Mehrnbach is a municipality in Upper Austria. It is situated in the district of Ried im Innkreis in the Innviertel.

==Geography==
Mehrnbach is situated 443 m above sea level in the Innviertel. Its dimensions are 6.2 km from the North to the South and 6.5 km from the West to the East. The complete area accounts for 22.2 km². 14.9% of the land is afforested, whilst 73.9% is used agriculturally.

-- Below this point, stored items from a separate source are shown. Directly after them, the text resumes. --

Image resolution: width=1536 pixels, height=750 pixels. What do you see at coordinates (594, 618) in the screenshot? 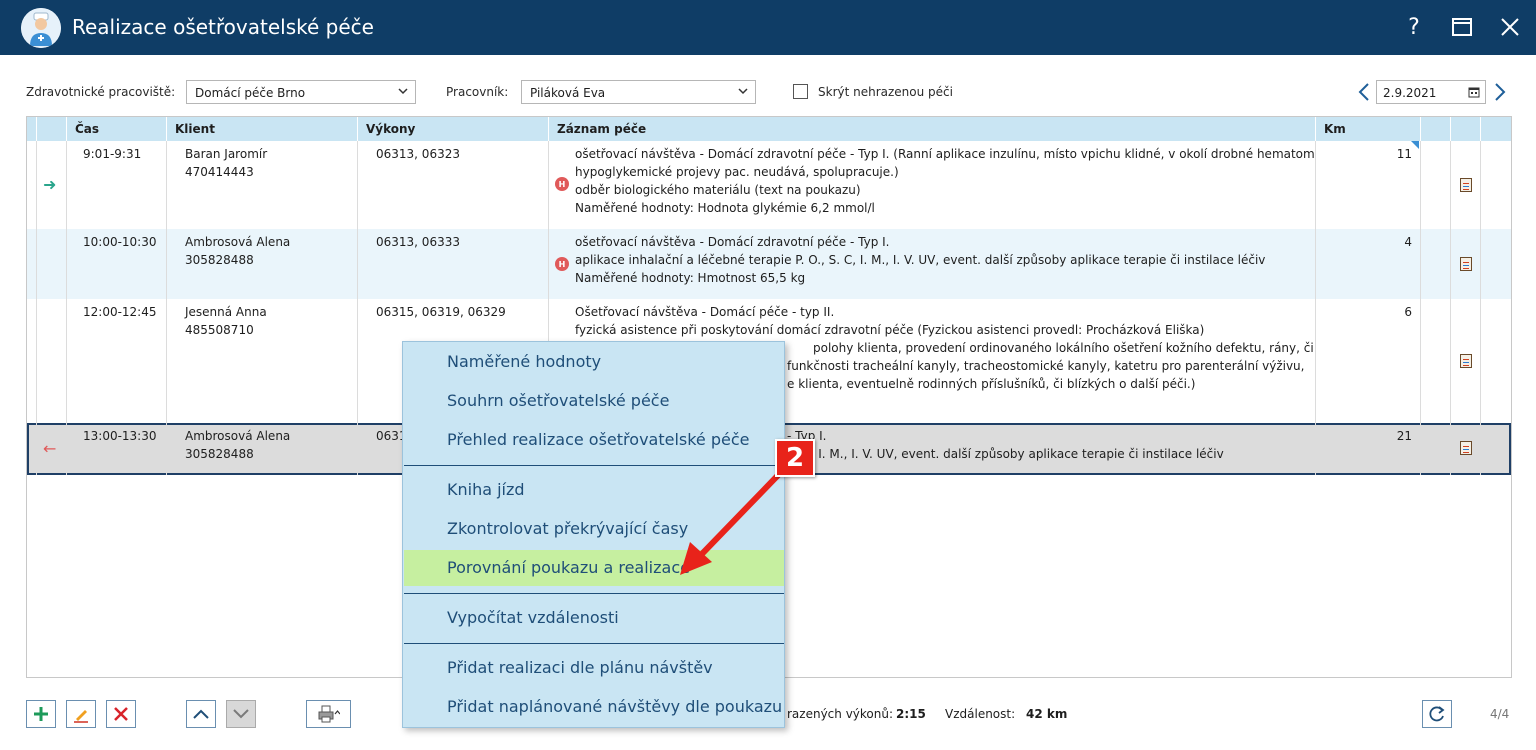
I see `menu-item-calc-distances: Vypočítat vzdálenosti` at bounding box center [594, 618].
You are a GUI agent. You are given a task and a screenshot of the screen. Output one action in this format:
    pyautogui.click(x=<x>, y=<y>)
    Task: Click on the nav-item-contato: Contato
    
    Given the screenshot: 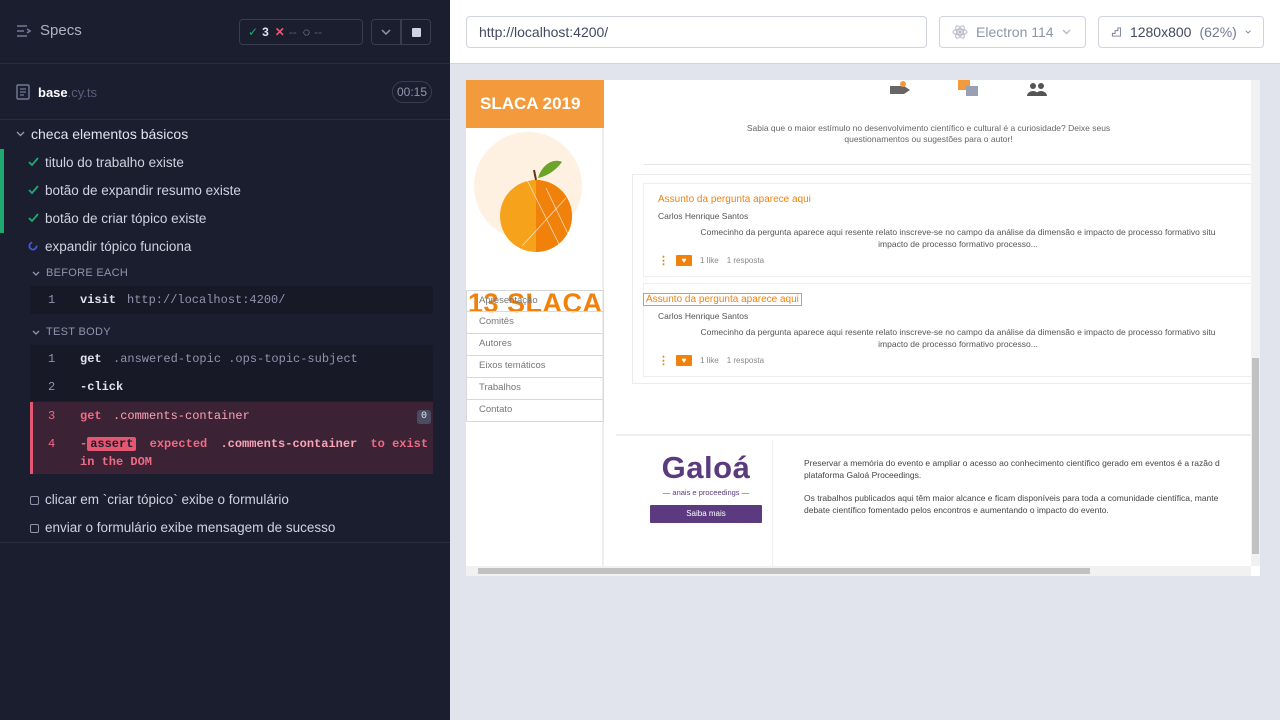 What is the action you would take?
    pyautogui.click(x=535, y=411)
    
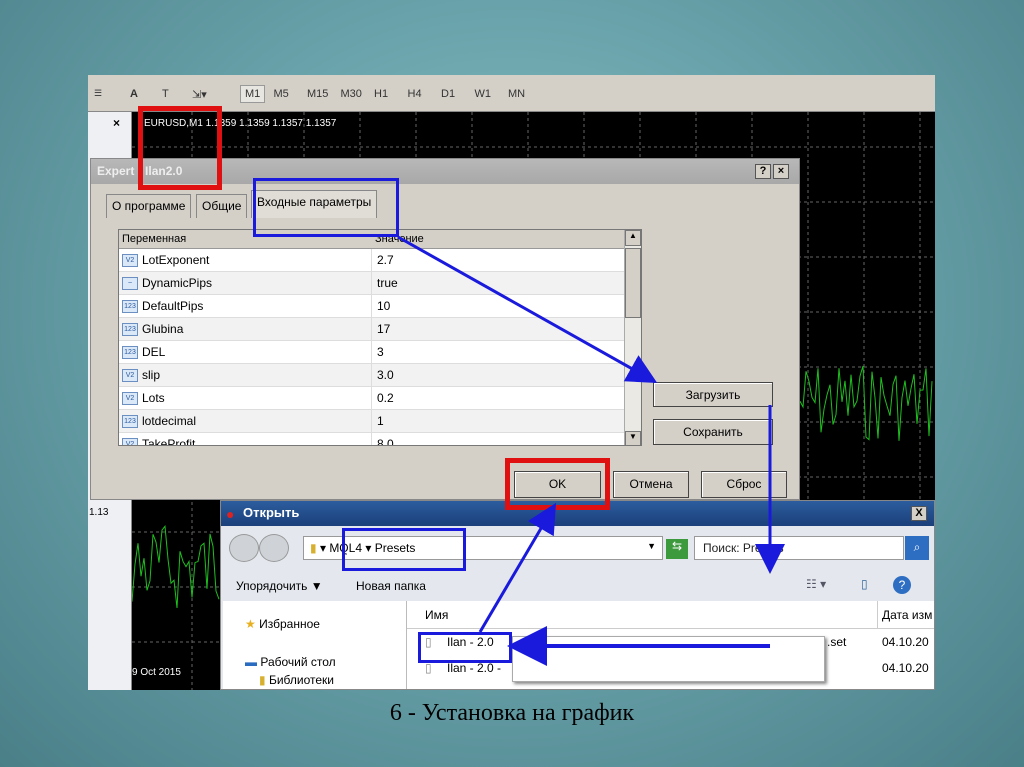  I want to click on tab-about: О программе, so click(149, 206).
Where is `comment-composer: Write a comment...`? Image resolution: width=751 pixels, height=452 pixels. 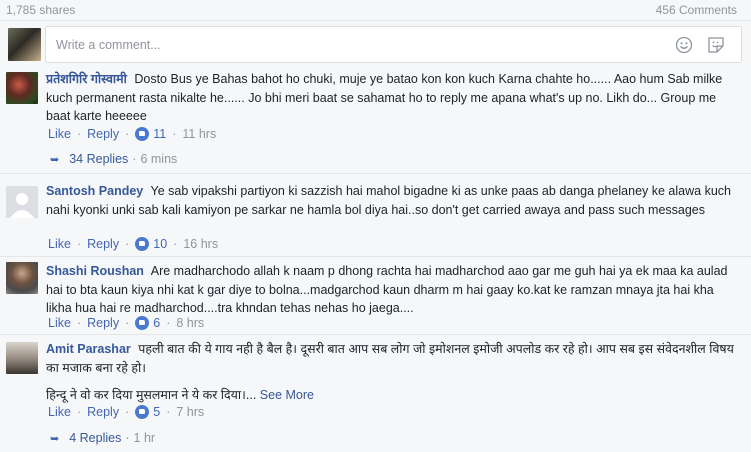 comment-composer: Write a comment... is located at coordinates (376, 45).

Parts of the municipality are Abstätten, Aich, Asenham, Atzing, Aubach, Aubachberg, Baching, Bubesting, Dopplhub, Fritzging, Gigling, Käfermühl, Langdorf, Mehrnbach, Probenzing, Renetsham, Riegerting, Sieber, Stötten, Steinbach, Thaling, and Zimetsberg.

==Coat of arms==
The official description of the coat of arms (translation): Split; to the right in black a golden church tower, which comes out of the shield bottom, with two square basements, one octagonal upper floor with abutments, and an octagonal pitched roof, crowned with bowl and cross, the floors separated by cornices, in the lowest floor two rectangular apertures, in the upper floor one lancet arched window; to the left in silver a blue wavy pile. The municipal colours are white and blue.

==History==
From the foundation of the Bavarian dukedom the city belonged to Bavaria until 1780. Together with the Innviertel (formerly known as "Innbaiern") it was ceded to Austria after the Treaty of Teschen. During the French Revolutionary Wars it became Bavarian again, in 1814 it became part of Upper Austria to whom it has belonged up to the present day. After the Anschluß to the German Reich on March 13, 1938 the city was part of the "Gau Oberdonau". After 1945 the restitution of Upper Austria took place.